TASK ▸
Using the records that follow, reproduce exactly the lines starting at the line containing "Click the 76W longitude axis label" and ending at the line containing "Viewport: 169px width, 200px height.". Include both end lines and no pictures.
--
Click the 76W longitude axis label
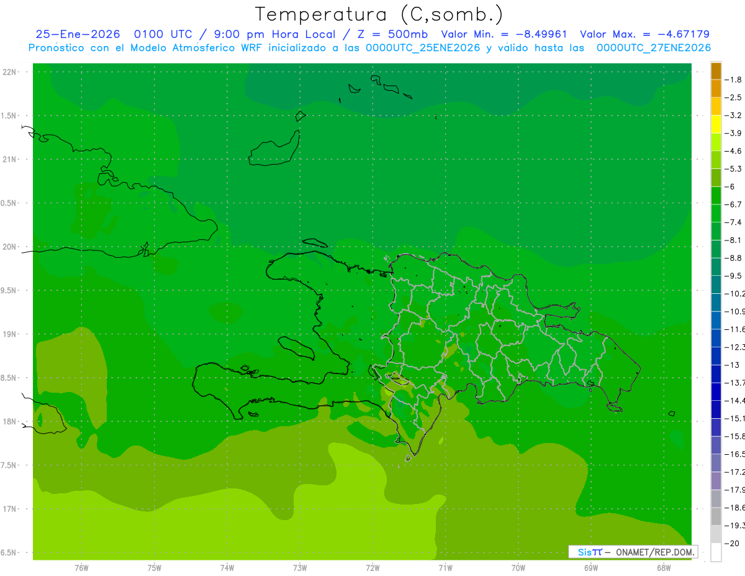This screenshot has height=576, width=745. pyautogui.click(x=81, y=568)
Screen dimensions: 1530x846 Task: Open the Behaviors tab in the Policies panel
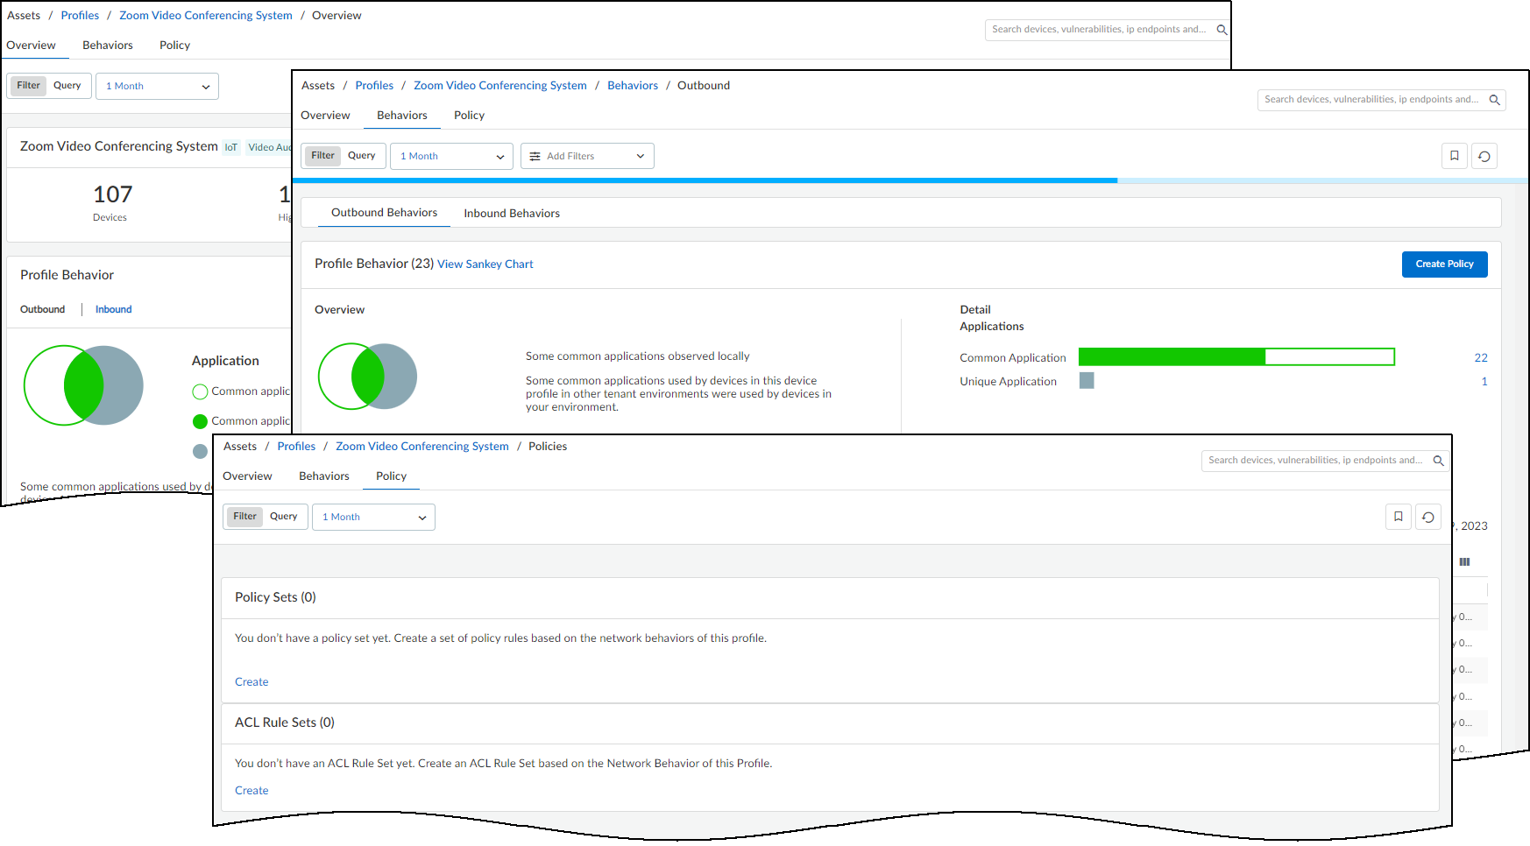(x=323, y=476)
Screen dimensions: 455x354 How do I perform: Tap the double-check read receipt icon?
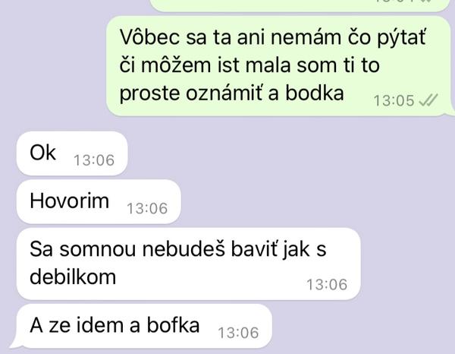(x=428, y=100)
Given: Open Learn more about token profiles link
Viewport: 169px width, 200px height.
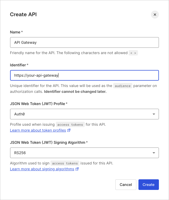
--
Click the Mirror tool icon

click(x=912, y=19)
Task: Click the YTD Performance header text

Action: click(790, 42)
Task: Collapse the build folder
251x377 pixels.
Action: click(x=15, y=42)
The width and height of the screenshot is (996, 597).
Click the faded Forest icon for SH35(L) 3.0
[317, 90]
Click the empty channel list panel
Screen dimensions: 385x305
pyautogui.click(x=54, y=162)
--
REPLY ▸
Click the 76W longitude axis label
This screenshot has height=576, width=745. pyautogui.click(x=81, y=568)
Screen dimensions: 1530x846 Task: Open the Behaviors tab in the Policies panel
(x=323, y=476)
Screen dimensions: 455x354 How do I perform: Tap the double-check read receipt icon?
(x=428, y=100)
Given: Open Learn more about token profiles link
Viewport: 169px width, 200px height.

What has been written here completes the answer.